I don't like the squish for two reasons. Number one: I don't like the way it feels when you squish them. I have to use about 50 paper towels just so I won't feel that moment where it pops. Ehh. I'm getting the chills right now just thinking about it. Number two: I mentioned before how they do their creepy fast-crawl thing. I'm always worried that as I go to kill it, it will jump on me or get on me somehow. I don't know about you guys, but whenever there is a spider on me, all hell breaks loose. So, lately, my squishing weapon of choice has been the shoe. I don't like that it is more messy than the paper towel method (Because then you have to wipe the guts off your shoe! And that's just gross.) but it creates more of a barrier between the spider and myself.
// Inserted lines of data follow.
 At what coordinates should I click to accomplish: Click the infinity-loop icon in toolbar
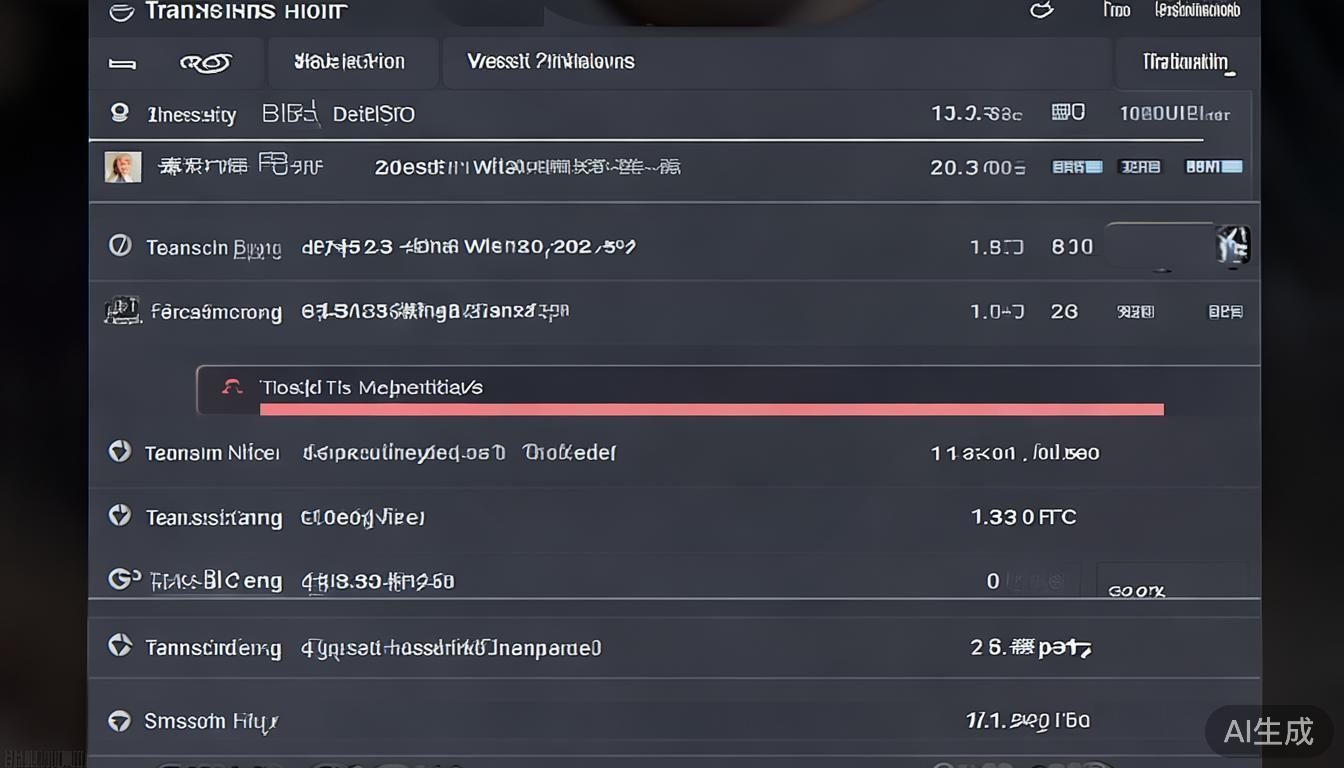tap(205, 63)
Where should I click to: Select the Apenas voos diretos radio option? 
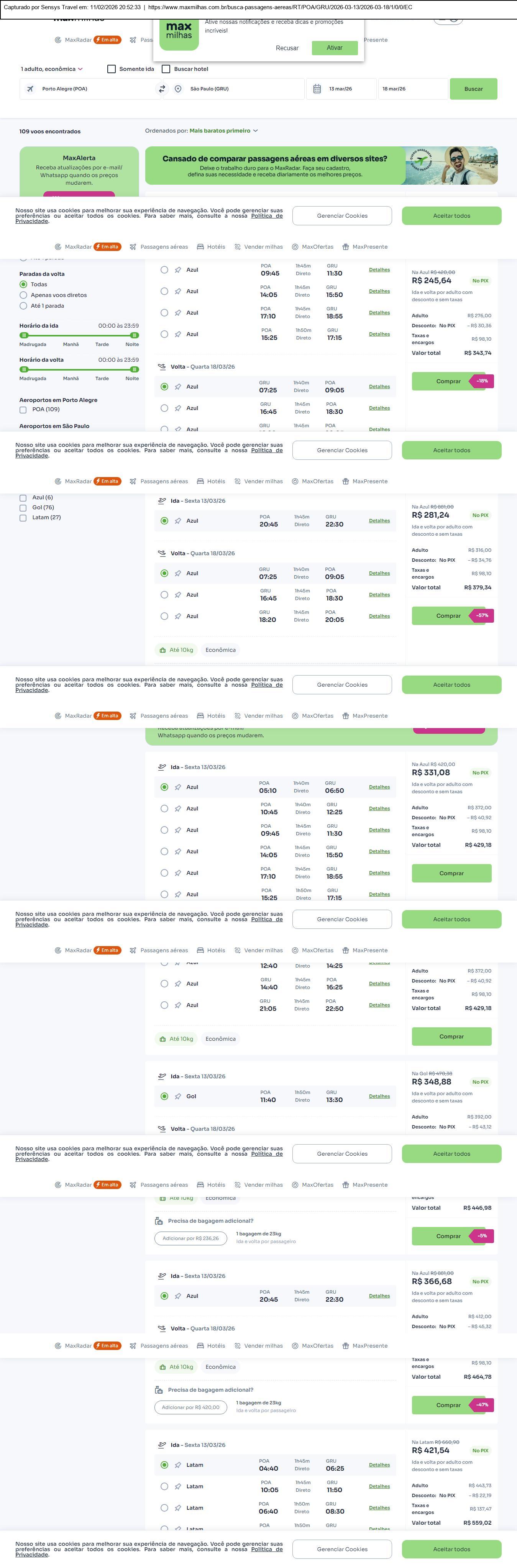point(24,295)
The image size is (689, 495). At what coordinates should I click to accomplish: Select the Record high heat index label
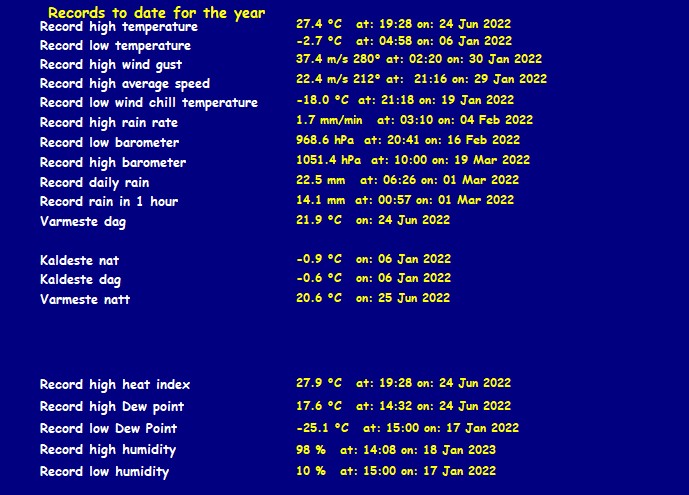(114, 385)
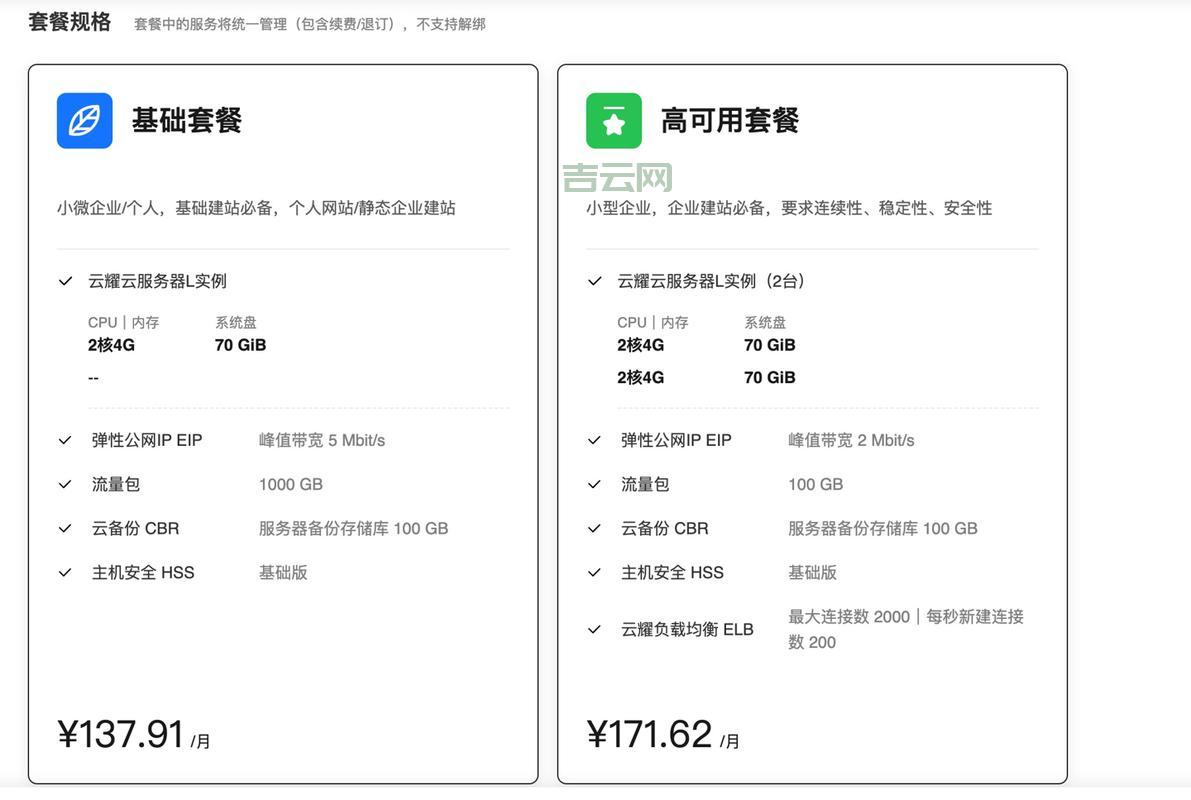Click the 基础套餐 title text

[186, 118]
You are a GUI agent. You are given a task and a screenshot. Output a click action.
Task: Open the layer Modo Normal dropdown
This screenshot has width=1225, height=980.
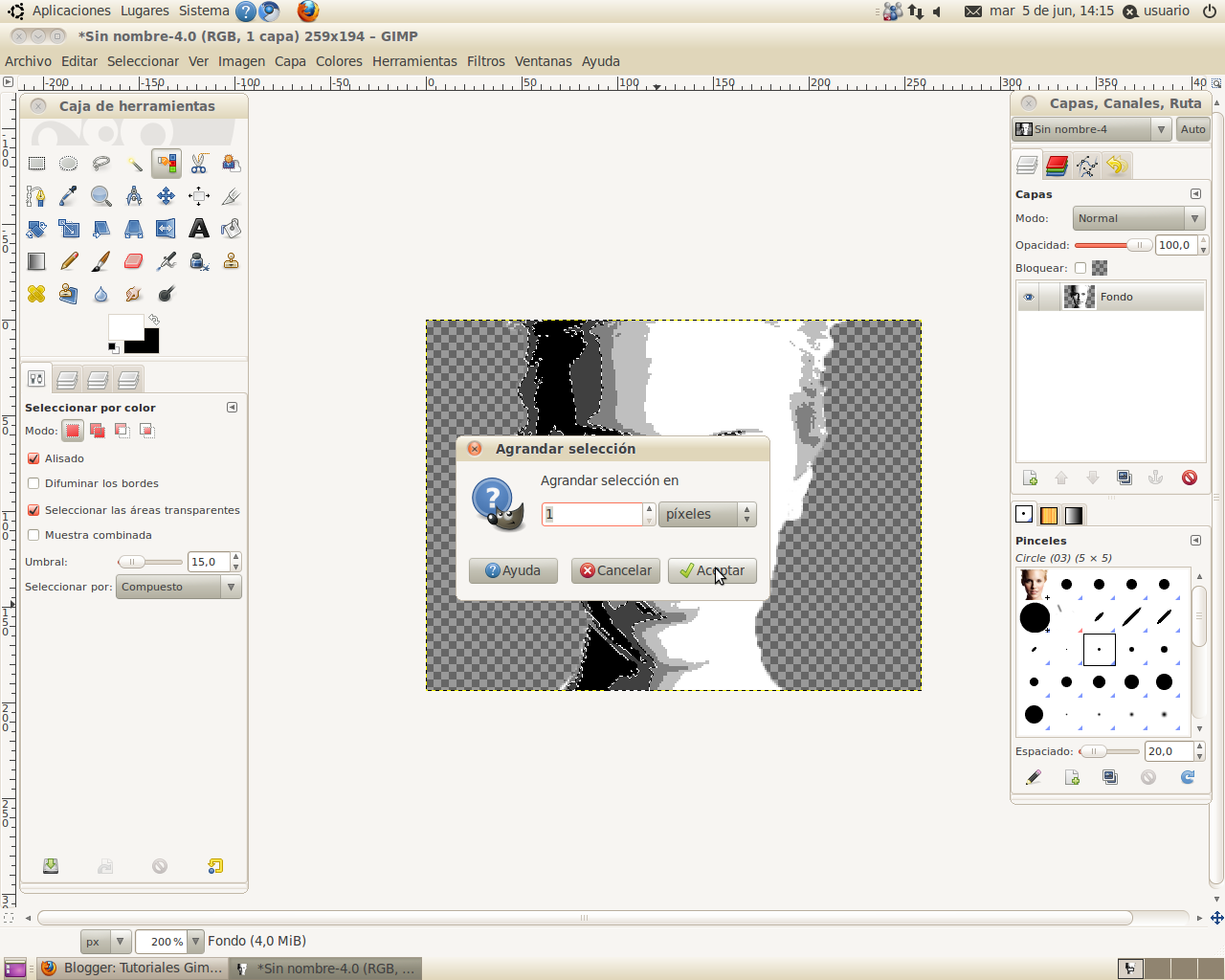tap(1138, 218)
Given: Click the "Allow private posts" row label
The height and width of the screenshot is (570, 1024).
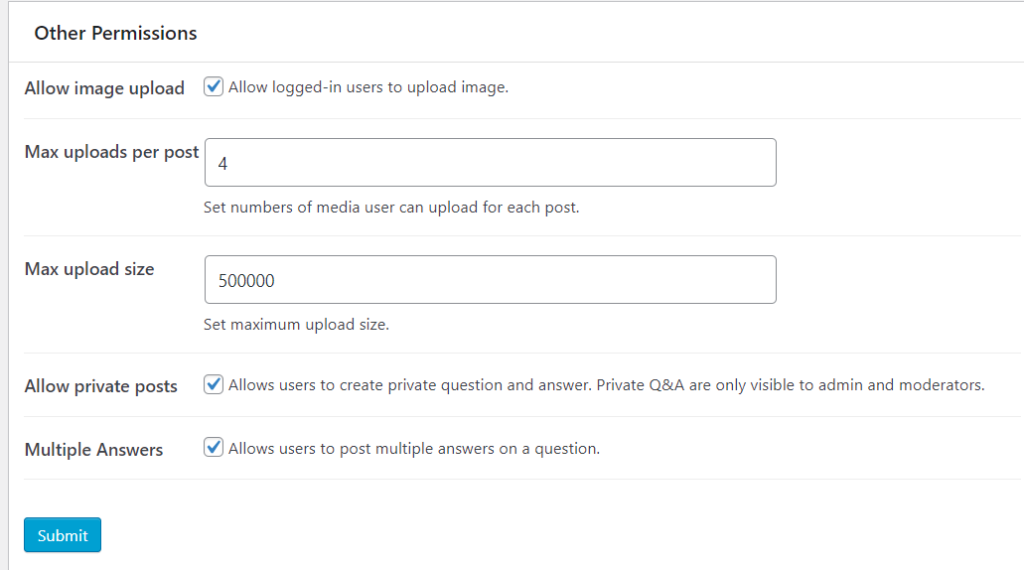Looking at the screenshot, I should (x=100, y=386).
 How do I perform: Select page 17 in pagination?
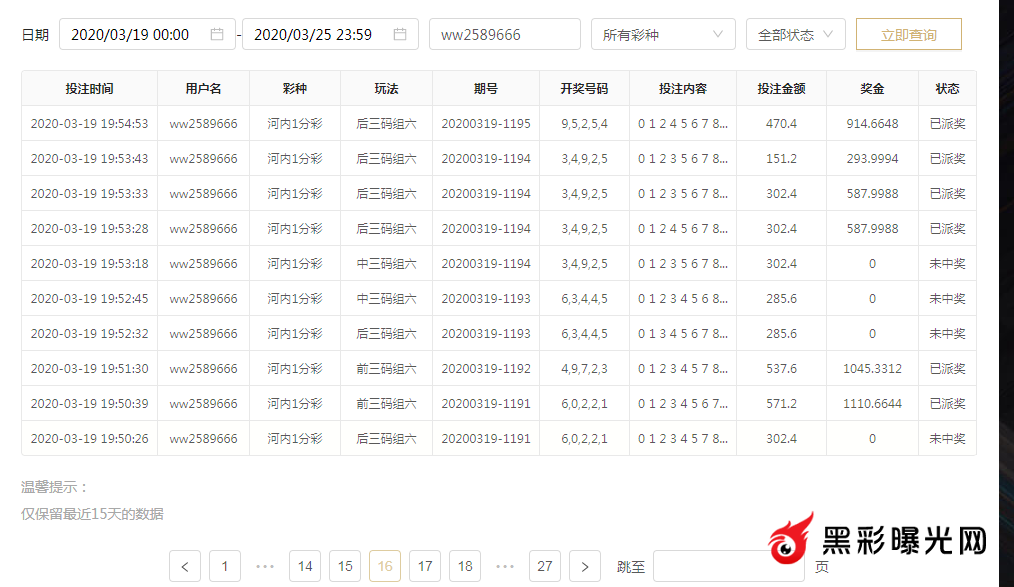425,566
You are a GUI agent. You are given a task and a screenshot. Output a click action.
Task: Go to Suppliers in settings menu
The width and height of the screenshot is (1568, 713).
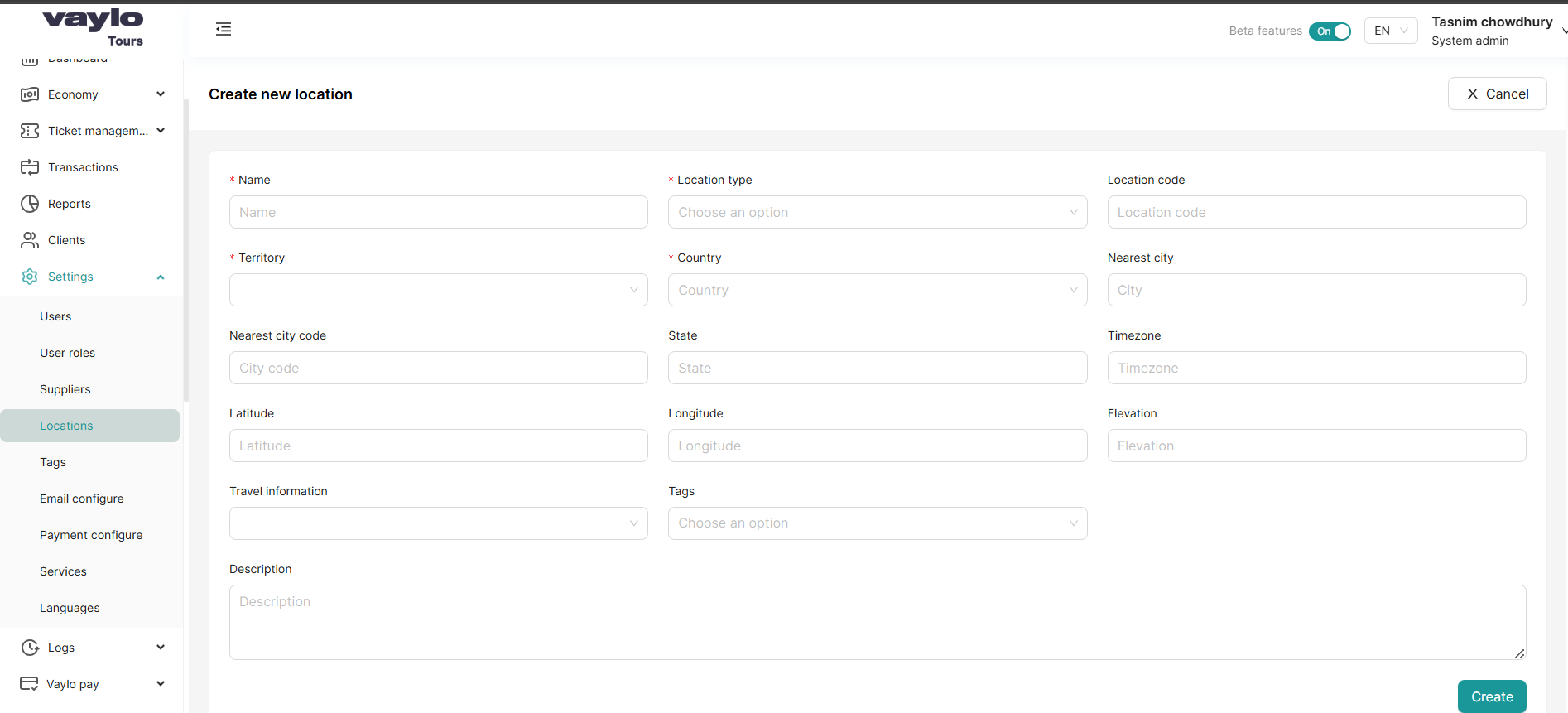pyautogui.click(x=65, y=389)
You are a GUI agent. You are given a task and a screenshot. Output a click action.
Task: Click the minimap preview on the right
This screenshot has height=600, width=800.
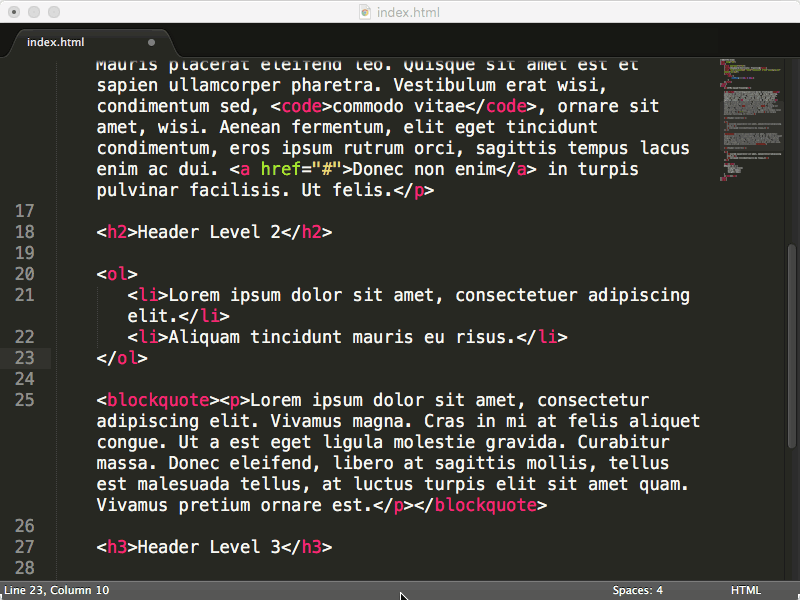pyautogui.click(x=752, y=120)
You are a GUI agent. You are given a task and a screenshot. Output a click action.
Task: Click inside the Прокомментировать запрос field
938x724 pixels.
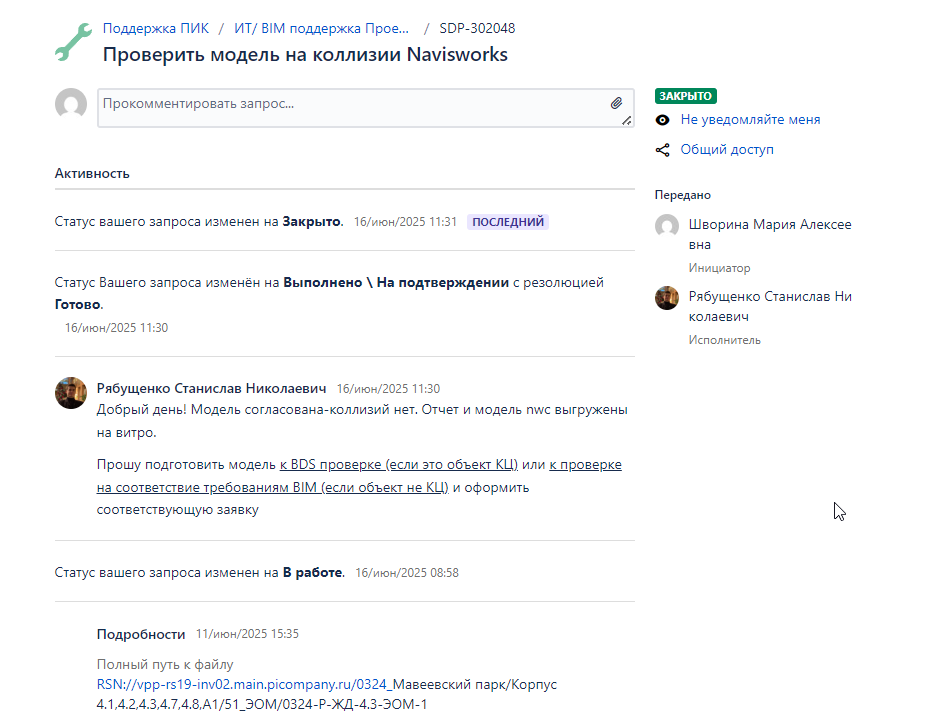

Today, I came across the biggest spider yet. This one, my friends, was a Goliath. He might not look that big in this video you are about to watch, but trust me, he was huge. (I have no idea why I make the noises that I do. It just comes out.)

Victory. 

Tuesday, July 19, 2011

The things I ponder...

Are there certain words you guys can never remember how to spell - no matter how many times you look them up? I have some words like that. The ones that I can think of are: vacuum, feud, and rhythm. I can never remember how many cs and us are in vacuum, and for some reason I cannot explain, I always want to write fued instead of feud, and whenever I try to spell rhythm it's always a complete mess...I don't even get close. But there are some words I notice get misspelled a lot. One thing I noticed a lot in my writing class was that people would write "breathe" for "breath" or vice versa A LOT. And I've noticed a lot of people don't know how to spell "definitely." I just think it's strange how our brains have these repeated trip ups.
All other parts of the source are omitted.